- Selected excerpt:
## Begin

# How to hook up tivo to new HDTV?



## ingenue007 (Aug 23, 2005)

I have a series 1 tivo and just bought a new Samsung DLP 46'' HLR series tv. I also just picked up my new HD cable box (Scientific Atlanta 3250 HD).

Since the series 1 only has S-video inputs and analog LR audio, I am wondering how I should hook this up?

I was thinking of setting up the cable box for HDTV viewing and regular Tivo viewing of standard TV. 

For cable box viewing I would either use the DVI output or component to the TV and optical out to my receiver. I would switch the TV input source to cable box when I wanted to watch purely HDTV and preserve the 5.1 sound.

For Tivo viewing I could use the S-video output and analog LR audio from the cable box to the Tivo and output from the Tivo to my TV. I would then change input source on the TV to the Tivo.

Is this what those with HDTV and tivos do? Do you guys have any suggestions? Thanks.


----------



## Steve_Martin (Jul 18, 2004)

I watch Tivo in SD because it's the only way possible.  

I split the incoming cable. One leg goes directly to the HD TV which has a CableCard installed. This allows me to view analog and digital and pay channels and HD. The other leg connects to a SD cable box (STB). The output of the STB connects to the input of the Tivo, the Tivo output connects to one of the HDTV inputs. The Tivo controls the STB through a serial connection.

## End

- Data segment:
## Begin

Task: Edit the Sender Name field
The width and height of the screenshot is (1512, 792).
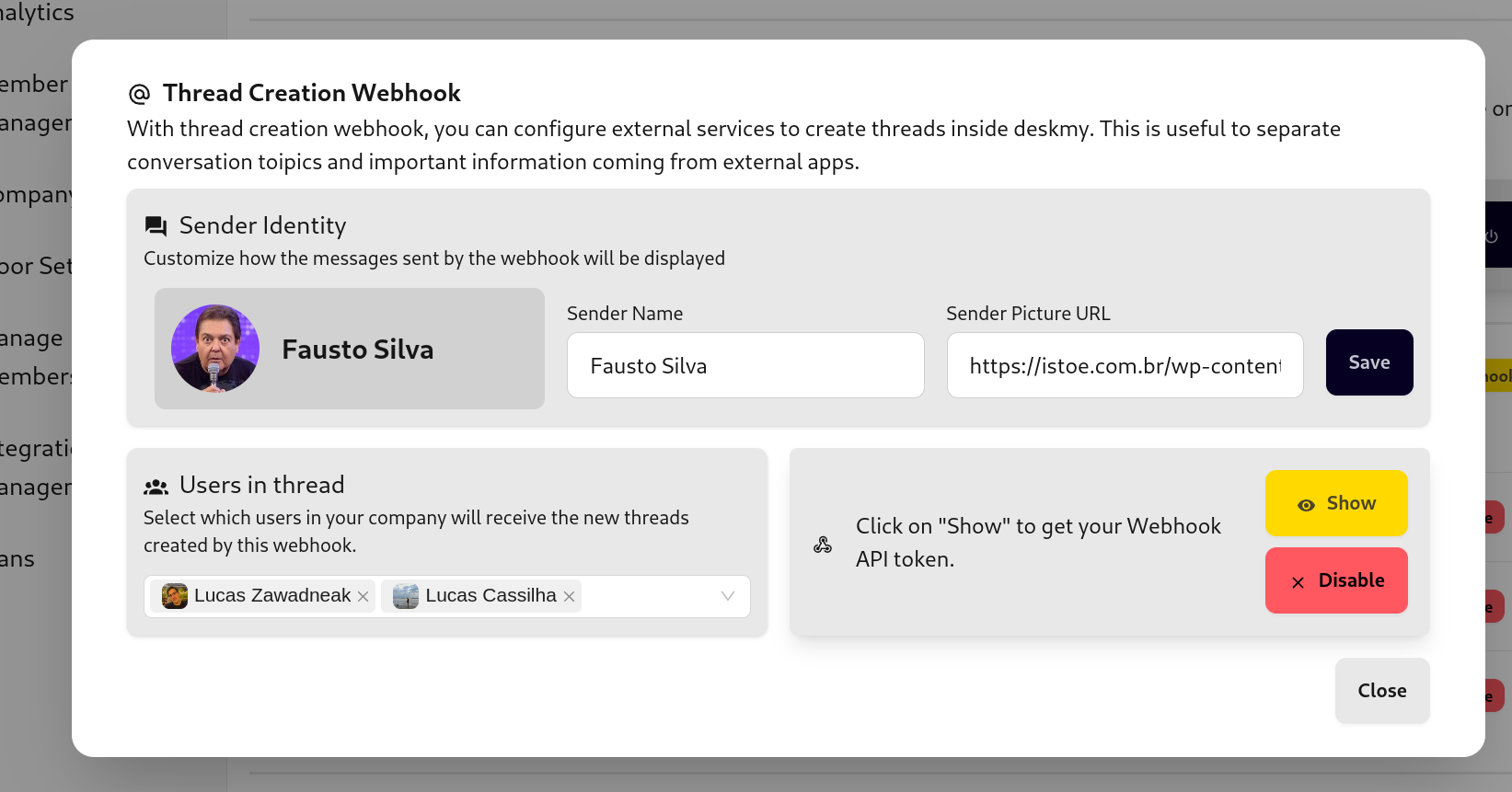Action: [745, 366]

## End

- What the exercise asks:
Continue the forum thread about connecting a TiVo to a new HDTV, picking up right after its final post.

- Task response:
This essentially give the Tivo path its own STB to control.


----------



## Troy J B (Sep 27, 2003)

I also split the incoming cable. One leg goes to the Motorola 6412 with the other leg going directly to the SVR-3000. The 6412 is connected via component video and digital optical to a receiver. 
The TiVo is connected via S-Video and analog LR audio to the same receiver. My receiver is not smart enough to upscale the S-Video and output to the component video connected to the TV, so in addition to selecting TiVo on receiver, I have to select Video 1 on my tv (component is on Video 5)


----------



## Moebius (Nov 25, 2002)

Another split here. My display has no tuners so I split the cable to two boxes. The HD feeds component through my receiver to the display. The TiVo feeds through a DVD recorder via composite, the upsacled to 480p by the burner and fed to the receiver via component. Then of course the receiver feeds component out the the display.

The nice thing with this setup is that both the SD and HD feed into the same input on the TV, so I can switch through the receiver as I always have.


----------



## ingenue007 (Aug 23, 2005)

Darn I was hoping not to have to rent another TV cable box. It's another 7.99 I don't want to spend or 3.99 for a cable card from Time Warner.....but the cable card doesn't pick up TNT HD nor Discovery HD according to the rep. Anyone know if this is true or not??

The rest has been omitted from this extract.